Configuring MultiQC

Whilst most MultiQC settings can be specified on the command line, MultiQC is also able to parse system-wide and personal config files. At run time, it collects the configuration settings from the following places in this order (overwriting at each step if a conflicting config variable is found):

Hardcoded defaults in MultiQC code
System-wide config in <installation_dir>/multiqc_config.yaml
- Manual installations only, not pip or conda
User config in $XDG_CONFIG_HOME/multiqc_config.yaml (or ~/.config/multiqc_config.yaml if $XDG_CONFIG_HOME is not set)
User config in ~/.multiqc_config.yaml
File path set in environment variable $MULTIQC_CONFIG_PATH
- For example, define this in your ~/.bashrc file and keep the file anywhere you like
Environment variables prefixed with MULTIQC_
- For example, $MULTIQC_TITLE, $MULTIQC_TEMPLATE - see docs below
Config file in the current working directory: multiqc_config.yaml
Config file paths specified in the command with --config / -c
- You can specify multiple files like this, they can have any filename.
Command line config (--cl-config)
Specific command line options (e.g. --force)

Sample name cleaning

MultiQC typically generates sample names by taking the input or log file name, and 'cleaning' it.

Cleaning extensions

To do this, it uses the fn_clean_exts settings and looks for any matches. If it finds any matches, everything to the right is removed.

fn_clean_exts:
  - ".gz"
  - ".fastq"

Input	Cleaned sample name
`mysample.fastq.gz`	`mysample`
`secondsample.fastq.gz_trimming_log.txt`	`secondsample`
`thirdsample.vcf.gz_report.txt`	`thirdsample.vcf`

To add to the MultiQC defaults instead of overwriting them, use extra_fn_clean_exts:

extra_fn_clean_exts:
  - ".myformat"
  - "_processedFile"

Trimming extensions

To remove a substring only if it is at the start or end of a sample name, rather than trimming it and everything after it, use fn_clean_trim.

fn_clean_trim:
  - ".fastq.gz"
  - "_report.txt"

Input	Cleaned sample name
`mysample.fastq.gz`	`mysample`
`secondsample.fastq.gz_trimming_log.txt`	`secondsample.fastq.gz_trimming_log.txt`
`thirdsample.vcf.gz_report.txt`	`thirdsample.vcf.gz`

Again, to add to the MultiQC defaults instead of overwriting them, use extra_fn_clean_trim:

extra_fn_clean_trim:
  - "#"
  - ".myext"

Other search types

If needed, you can specify different string matching methods to fn_clean_exts and extra_fn_clean_exts for more complex sample name cleaning:

`truncate` (default)

This is the default method as described above. The two examples below are equivalent:

extra_fn_clean_exts:
  - ".fastq"

extra_fn_clean_exts:
  - type: "truncate"
    pattern: ".fastq"

`remove`

The remove type allows you to remove an exact match from the filename. This includes removing a substring within the middle of a sample name.

extra_fn_clean_exts:
  - type: remove
    pattern: .sorted

Input	Cleaned sample name
`secondsample.sorted.deduplicated`	`secondsample.deduplicated`

`regex`

You can also remove a substring with a regular expression. A useful website to work with writing regexes is regex101.com.

extra_fn_clean_exts:
  - type: regex
    pattern: "^processed."

Input	Cleaned sample name
`processed.thirdsample.processed`	`thirdsample.processed`

`regex_keep`

If you'd rather like to only keep the match of a regular expression and discard everything else, you can use the regex_keep type. This is particularly useful if you have predictable sample names or identifiers.

extra_fn_clean_exts:
  - type: regex_keep
    pattern: "[A-Z]{3}[1-9]{2}"

Input	Cleaned sample name
`merged.recalibrated.XZY97.alignment.bam`	`XZY97`

`module`

This key will tell MultiQC to only apply the pattern to a specific MultiQC module. This should be a string that matches the module's anchor - the #module bit when you click the main module heading in the sidebar (remove the #).

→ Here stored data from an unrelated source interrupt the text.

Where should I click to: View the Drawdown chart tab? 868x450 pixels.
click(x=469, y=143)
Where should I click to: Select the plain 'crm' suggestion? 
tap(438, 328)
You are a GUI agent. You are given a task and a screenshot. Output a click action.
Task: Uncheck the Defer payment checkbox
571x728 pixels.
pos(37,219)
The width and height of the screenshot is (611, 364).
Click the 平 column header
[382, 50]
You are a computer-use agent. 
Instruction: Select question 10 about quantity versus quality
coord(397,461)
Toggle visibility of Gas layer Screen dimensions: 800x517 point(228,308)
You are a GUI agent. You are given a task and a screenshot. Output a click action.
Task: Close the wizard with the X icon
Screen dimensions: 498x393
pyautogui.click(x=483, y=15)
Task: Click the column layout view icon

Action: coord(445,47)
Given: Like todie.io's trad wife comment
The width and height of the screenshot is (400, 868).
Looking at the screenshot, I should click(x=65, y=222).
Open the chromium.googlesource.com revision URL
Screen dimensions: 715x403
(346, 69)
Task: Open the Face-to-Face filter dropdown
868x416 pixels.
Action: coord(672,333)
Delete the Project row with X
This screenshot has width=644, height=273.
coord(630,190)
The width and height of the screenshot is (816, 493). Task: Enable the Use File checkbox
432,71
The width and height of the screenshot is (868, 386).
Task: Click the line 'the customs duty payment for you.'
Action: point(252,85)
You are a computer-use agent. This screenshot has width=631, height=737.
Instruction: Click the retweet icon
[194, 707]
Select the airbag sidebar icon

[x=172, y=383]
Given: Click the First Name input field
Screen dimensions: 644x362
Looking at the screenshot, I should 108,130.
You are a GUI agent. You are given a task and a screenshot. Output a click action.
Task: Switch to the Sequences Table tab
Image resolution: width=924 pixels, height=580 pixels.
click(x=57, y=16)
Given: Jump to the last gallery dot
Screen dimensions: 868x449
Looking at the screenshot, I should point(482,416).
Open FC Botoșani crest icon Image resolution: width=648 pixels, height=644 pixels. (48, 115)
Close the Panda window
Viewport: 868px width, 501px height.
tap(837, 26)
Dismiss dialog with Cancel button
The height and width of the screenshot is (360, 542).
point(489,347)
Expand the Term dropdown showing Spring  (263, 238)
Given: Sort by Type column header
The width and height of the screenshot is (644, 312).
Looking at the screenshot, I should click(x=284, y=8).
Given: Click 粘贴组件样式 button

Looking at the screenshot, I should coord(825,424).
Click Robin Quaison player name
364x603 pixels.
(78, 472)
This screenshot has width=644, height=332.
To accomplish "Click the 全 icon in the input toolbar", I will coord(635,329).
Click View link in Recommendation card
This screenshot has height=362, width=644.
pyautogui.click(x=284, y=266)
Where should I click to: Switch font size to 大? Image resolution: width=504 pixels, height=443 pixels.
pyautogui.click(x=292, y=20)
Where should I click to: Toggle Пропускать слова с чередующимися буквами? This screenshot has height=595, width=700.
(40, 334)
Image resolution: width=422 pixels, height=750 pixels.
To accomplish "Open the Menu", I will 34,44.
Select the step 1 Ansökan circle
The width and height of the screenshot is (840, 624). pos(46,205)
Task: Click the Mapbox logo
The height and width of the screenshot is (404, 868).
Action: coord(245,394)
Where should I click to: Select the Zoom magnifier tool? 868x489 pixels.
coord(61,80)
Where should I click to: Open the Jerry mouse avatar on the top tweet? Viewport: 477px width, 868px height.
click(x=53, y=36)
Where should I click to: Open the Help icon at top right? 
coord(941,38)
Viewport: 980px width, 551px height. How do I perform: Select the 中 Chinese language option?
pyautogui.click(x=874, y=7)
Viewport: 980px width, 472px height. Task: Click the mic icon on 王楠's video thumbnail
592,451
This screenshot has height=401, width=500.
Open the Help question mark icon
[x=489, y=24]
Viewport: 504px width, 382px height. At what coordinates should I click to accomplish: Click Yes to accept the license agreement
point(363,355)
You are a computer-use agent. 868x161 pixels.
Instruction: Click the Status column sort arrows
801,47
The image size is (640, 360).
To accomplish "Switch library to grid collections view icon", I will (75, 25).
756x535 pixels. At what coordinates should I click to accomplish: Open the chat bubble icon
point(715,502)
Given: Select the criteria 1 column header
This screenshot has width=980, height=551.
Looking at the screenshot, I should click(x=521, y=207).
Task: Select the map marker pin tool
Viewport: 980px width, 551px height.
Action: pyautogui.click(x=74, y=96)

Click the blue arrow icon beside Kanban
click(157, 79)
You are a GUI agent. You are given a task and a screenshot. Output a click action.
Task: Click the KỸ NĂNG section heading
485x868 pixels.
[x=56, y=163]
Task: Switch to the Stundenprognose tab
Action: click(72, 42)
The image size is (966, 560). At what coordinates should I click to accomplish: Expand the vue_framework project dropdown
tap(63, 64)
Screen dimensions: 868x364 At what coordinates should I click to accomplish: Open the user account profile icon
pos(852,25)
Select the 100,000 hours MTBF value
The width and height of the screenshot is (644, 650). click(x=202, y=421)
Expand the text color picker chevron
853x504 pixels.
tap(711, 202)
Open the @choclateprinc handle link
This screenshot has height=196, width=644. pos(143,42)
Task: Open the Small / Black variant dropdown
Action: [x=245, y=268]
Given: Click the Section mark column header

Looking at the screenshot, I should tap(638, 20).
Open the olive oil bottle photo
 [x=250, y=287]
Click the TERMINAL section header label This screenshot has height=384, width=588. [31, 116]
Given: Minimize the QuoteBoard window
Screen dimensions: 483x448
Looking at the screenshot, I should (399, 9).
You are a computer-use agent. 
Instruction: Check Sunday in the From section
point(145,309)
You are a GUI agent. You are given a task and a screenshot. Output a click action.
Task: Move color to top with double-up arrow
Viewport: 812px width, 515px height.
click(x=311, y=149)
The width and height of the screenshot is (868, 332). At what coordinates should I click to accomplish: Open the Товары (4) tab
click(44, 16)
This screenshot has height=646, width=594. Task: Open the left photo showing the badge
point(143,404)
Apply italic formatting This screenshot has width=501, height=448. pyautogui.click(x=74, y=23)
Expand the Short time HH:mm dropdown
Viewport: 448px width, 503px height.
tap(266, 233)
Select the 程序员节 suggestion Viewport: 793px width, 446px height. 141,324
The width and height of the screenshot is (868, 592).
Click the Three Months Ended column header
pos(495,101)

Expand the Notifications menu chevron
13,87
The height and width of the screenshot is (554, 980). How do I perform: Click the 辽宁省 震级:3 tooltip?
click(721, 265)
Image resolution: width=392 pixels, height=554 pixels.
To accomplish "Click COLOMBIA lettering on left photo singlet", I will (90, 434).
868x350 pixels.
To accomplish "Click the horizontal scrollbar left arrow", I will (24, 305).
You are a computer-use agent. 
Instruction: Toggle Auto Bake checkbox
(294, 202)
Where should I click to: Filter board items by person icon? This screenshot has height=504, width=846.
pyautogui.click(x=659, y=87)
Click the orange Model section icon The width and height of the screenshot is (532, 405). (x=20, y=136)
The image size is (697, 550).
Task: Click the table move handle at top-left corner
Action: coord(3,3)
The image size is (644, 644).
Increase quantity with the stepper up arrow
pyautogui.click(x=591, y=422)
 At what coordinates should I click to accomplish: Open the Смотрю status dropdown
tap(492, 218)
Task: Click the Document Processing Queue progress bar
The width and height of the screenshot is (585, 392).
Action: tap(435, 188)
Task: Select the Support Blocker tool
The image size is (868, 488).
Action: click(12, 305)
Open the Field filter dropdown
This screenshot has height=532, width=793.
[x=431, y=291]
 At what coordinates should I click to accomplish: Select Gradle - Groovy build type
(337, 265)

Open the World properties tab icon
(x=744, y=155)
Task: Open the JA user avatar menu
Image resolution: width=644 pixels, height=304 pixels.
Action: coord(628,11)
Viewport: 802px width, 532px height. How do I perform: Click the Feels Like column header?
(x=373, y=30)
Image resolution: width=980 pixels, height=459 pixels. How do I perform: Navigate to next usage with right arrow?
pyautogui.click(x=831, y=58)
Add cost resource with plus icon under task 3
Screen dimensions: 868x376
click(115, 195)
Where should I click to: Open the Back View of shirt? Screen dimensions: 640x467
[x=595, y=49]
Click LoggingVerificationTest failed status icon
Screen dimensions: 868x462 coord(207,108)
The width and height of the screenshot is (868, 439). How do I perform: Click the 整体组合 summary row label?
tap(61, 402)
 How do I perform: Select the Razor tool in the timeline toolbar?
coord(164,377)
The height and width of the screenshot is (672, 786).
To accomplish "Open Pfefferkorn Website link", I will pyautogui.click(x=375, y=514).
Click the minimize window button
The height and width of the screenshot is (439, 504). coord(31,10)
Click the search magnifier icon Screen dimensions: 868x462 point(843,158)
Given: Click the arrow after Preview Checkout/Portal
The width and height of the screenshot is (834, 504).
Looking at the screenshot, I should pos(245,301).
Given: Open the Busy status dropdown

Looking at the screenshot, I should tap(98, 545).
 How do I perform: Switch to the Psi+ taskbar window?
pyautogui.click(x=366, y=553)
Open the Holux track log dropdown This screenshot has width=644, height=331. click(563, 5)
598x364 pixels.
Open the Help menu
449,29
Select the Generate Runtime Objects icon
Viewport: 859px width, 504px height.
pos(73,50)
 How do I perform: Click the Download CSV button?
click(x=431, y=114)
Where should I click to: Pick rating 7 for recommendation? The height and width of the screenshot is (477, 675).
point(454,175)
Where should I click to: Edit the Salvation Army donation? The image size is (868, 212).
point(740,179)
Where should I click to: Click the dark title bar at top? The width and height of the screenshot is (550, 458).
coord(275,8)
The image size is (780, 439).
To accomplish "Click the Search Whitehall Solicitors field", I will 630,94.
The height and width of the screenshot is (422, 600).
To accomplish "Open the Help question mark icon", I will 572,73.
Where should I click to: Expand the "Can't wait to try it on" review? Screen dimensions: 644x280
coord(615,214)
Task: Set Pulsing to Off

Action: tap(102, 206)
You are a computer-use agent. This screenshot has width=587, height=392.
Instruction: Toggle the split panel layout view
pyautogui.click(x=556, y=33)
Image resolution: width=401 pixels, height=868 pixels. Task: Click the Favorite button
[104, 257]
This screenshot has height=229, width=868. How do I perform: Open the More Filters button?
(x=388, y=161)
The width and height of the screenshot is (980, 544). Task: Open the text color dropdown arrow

For example, to truncate all sample names to 5 characters for just Kallisto:

extra_fn_clean_exts:
  - type: regex_keep
    pattern: "^.{5}"
    module: kallisto

You can also supply a list of multiple module anchors if you wish:

extra_fn_clean_exts:
  - type: regex_keep
    pattern: "^.{5}"
    module:
      - kallisto
      - cutadapt

Clashing sample names

This process of cleaning sample names can sometimes result in exact duplicates. A duplicate sample name will overwrite previous results. Warnings showing these events can be seen with verbose logging using the --verbose/-v flag, or in multiqc_data/multiqc.log.

Problems caused by this will typically be discovered be fewer results than expected. If you're ever unsure about where the data from results within MultiQC reports come from, have a look at multiqc_data/multiqc_sources.txt, which lists the path to the file used for every section of the report.

Directory names

One scenario where clashing names can occur is when the same file is processed in different directories. For example, if sample_1.fastq is processed with four sets of parameters in four different directories, they will all have the same name - sample_1. Only the last will be shown. If the directories are different, this can be avoided with the --dirs/-d flag.

For example, given the following files:

├── analysis_1
│   └── sample_1.fastq.gz.aligned.log
├── analysis_2
│   └── sample_1.fastq.gz.aligned.log
└── analysis_3
    └── sample_1.fastq.gz.aligned.log

Running multiqc -d . will give the following sample names:

analysis_1 | sample_1
analysis_2 | sample_1
analysis_3 | sample_1

Filename truncation

If the problem is with filename truncation, you can also use the --fullnames/-s flag, which disables all sample name cleaning. For example:

├── sample_1.fastq.gz.aligned.log
└── sample_1.fastq.gz.subsampled.fastq.gz.aligned.log

Running multiqc -s . will give the following sample names:

sample_1.fastq.gz.aligned.log
sample_1.fastq.gz.subsampled.fastq.gz.aligned.log

You can turn off sample name cleaning permanently by setting fn_clean_sample_names to false in your config file.

Module search patterns

Many bioinformatics tools have standard output formats, filenames and other signatures. MultiQC uses these to find output; for example, the FastQC module looks for files that end in _fastqc.zip.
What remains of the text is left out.